My main interests are focused upon how neurons within the vertebrate nervous system develop and how that development is governed by neural activity. The model system that I have chosen to pursue these interests in is the zebrafish, Danio rario. There are several advantages for utilizing zebrafish as a model system for studying the development of neural circuits: (1) Compared to mammals, zebrafish have relatively simple nervous systems with far fewer neurons. (2)With respect to motor behaviors, teleost fish, including zebrafish, are able to swim, and this swimming behavior is subject to modulation by a variety of stimuli. Furthermore, the cellular network that produces swimming known as the central pattern generator (CPG), has been well characterized in both Xenopus embryos and lampreys. It has been hypothesized that the CPG for swimming in teleost fish is similar to those that have been described for the lamprey and Xenopus embryos. Since the zebrafish is capable of producing a well characterized motor behavior that is generated by a simple neural network, it is an ideal system to study how either intrinsic (genetic lesion) or extrinsic (chemical perturbation) factors modulate neural development. (3) Recently, a large scale mutagenisis screen in zebrafish, culminating with simple behavioral assays, isolated over 150 motility mutants. Roughly one third of these mutants have abnormalities in skeletal muscle while the remaining two thirds are defective in locomotion even though their muscle development appears normal.

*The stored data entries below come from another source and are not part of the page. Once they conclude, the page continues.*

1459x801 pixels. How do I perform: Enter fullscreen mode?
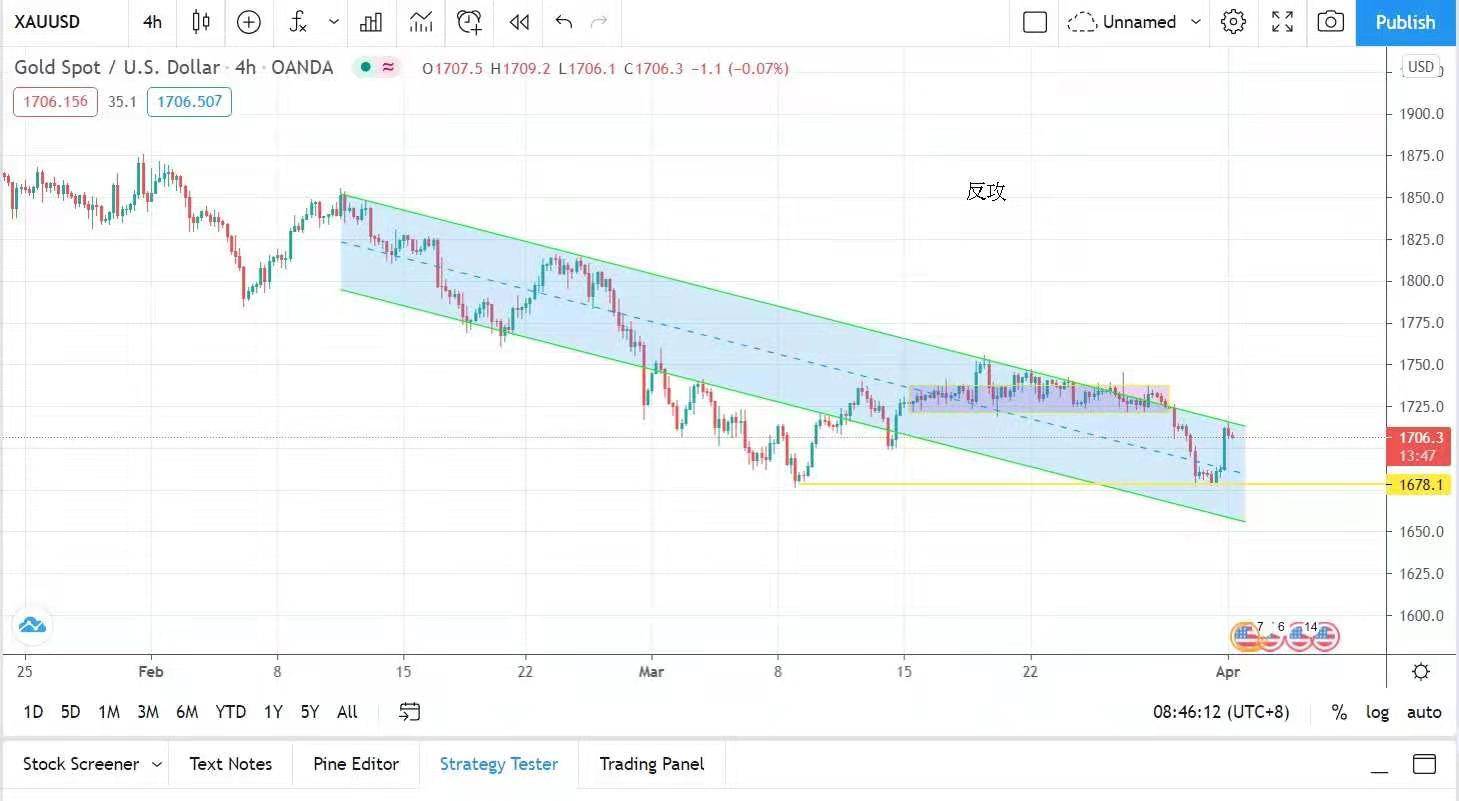point(1282,22)
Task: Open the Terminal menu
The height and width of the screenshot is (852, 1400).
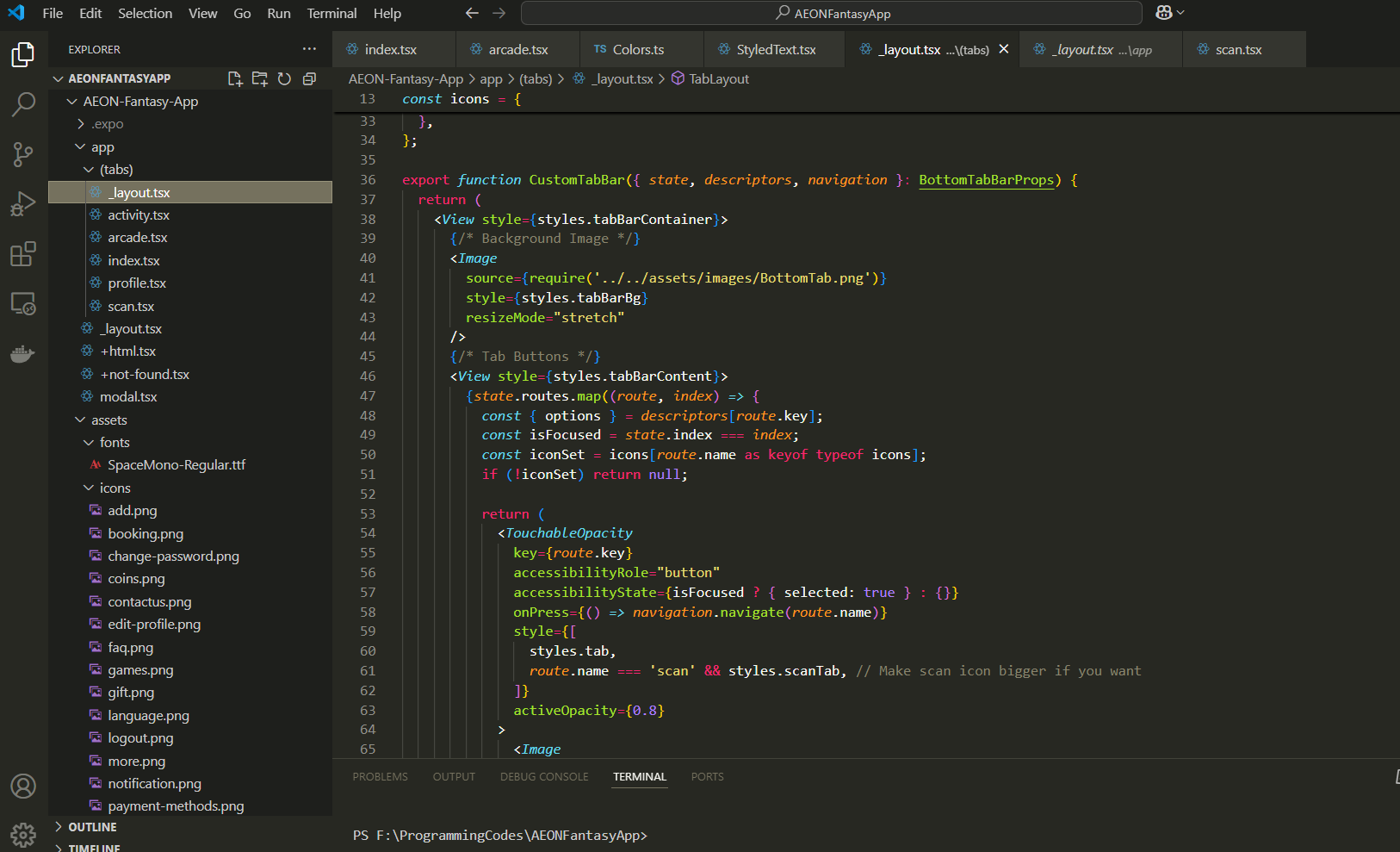Action: 331,13
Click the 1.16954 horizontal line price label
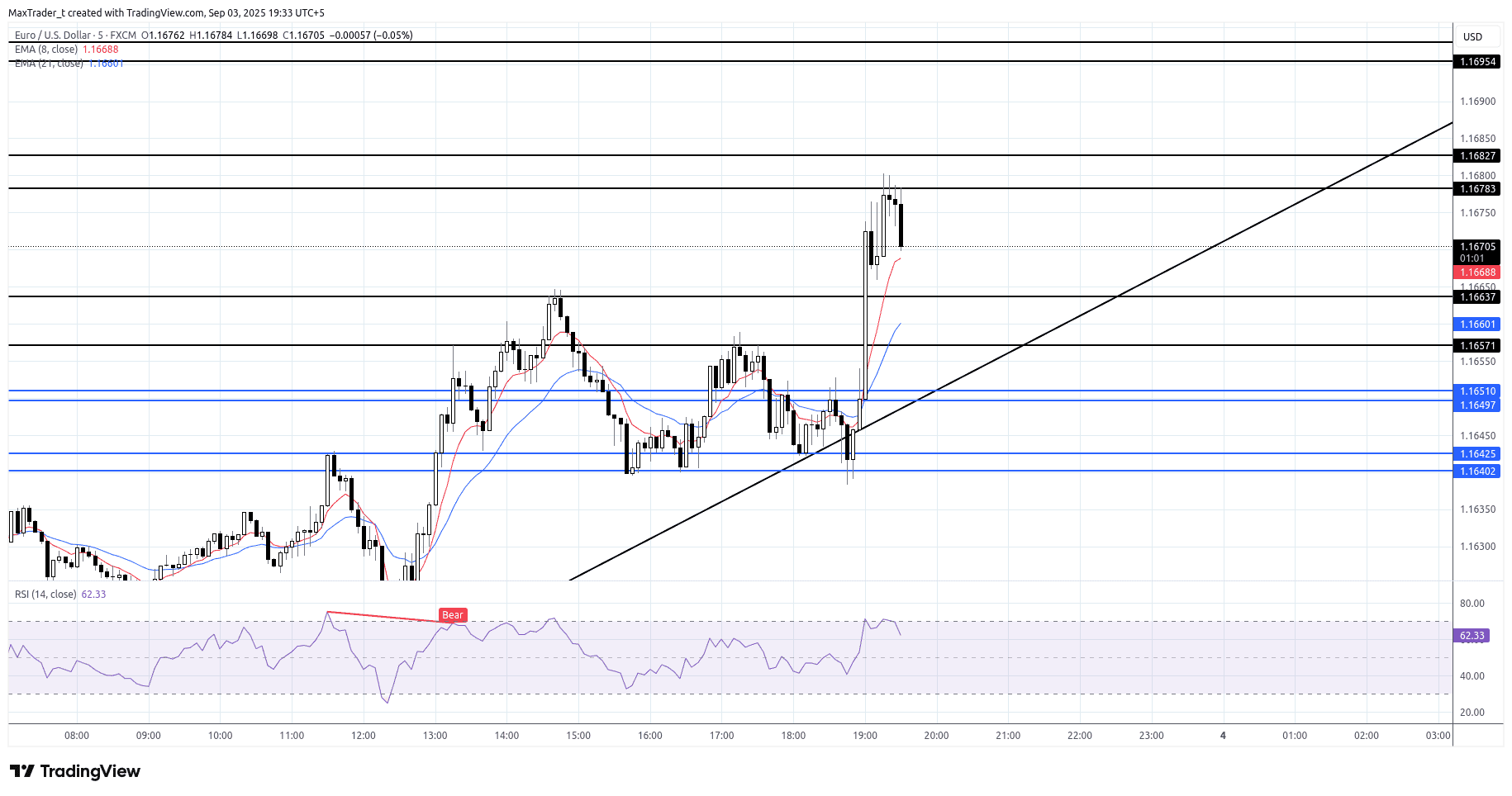1512x796 pixels. pos(1476,62)
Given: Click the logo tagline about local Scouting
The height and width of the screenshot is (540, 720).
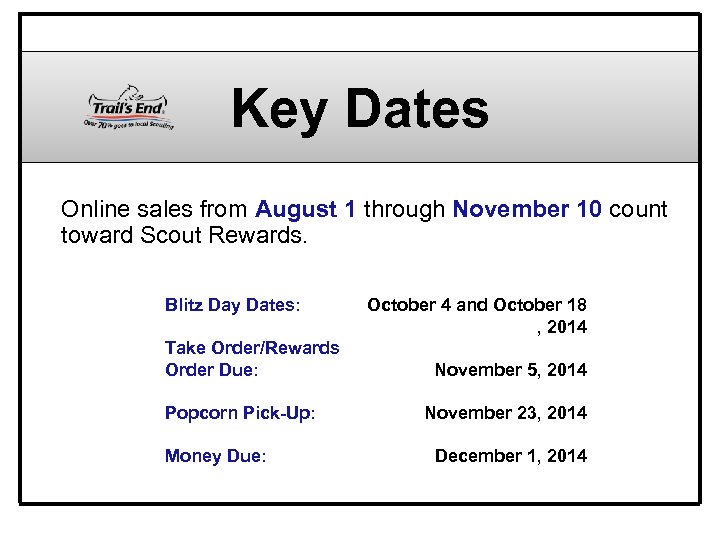Looking at the screenshot, I should [x=129, y=124].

Previously, I studied the macho (mao) zebrafish mutant which does not respond to touch. However, embryos with this mutation can spontaneously swim. Dr. Angeles B. Ribera at the University of Colorado Health Sciences Center has shown that these touch-insensitive mutants have deficient sodium currents in a class of spinal sensory cells known as Rohon-Beard neurons. In my studies, I investigated the resulting developmental consequences that arose due to loss of neural activity in Rohon-Beard neurons of mao mutants.
Recently, I have turned my attention towards understanding how neuronal nicotinic acetylcholine receptor (nAChR) activation regulates neuronal development. A significant number of women smoke during pregnancy. Moreover, exposure of the developing fetus to nicotine from the maternal serum has been linked to a number of developmental abnormalities including: spontaneous abortions, low birth weight, sudden infant death and significant cognitive, intellectual and behavioral impairments in off-spring. Exposure to nicotine has also been purported to have many effects on the developing nervous system. This lab utilizes embryonic zebrafish as a model system to gain insight into how (nAChR) activation via nicotine alters organism as well as neuronal development. Ultimately, we would like to know the cellular mechanisms that underlie nicotine’s action.
Nicotinic receptors mediate changes in spinal motoneuron development and axonal pathfinding in embryonic zebrafish exposed to nicotine. K.R. Svoboda, Vijayaraghavan, S. and Tanguay, R.L. Journal of Neuroscience (In Press)
Activity regulates programmed cell death of zebrafish Rohon-Beard neurons. Svoboda, K.R., Linares, A.E. and Ribera, A.B. Development, 2001,Vol. 128(18):3511-20.
Interactions between the neural networks for escape and swimming in goldfish. Svoboda, K.R. and Fetcho, J.R. Journal of Neuroscience, 1996, Vol. 16(2):843-852.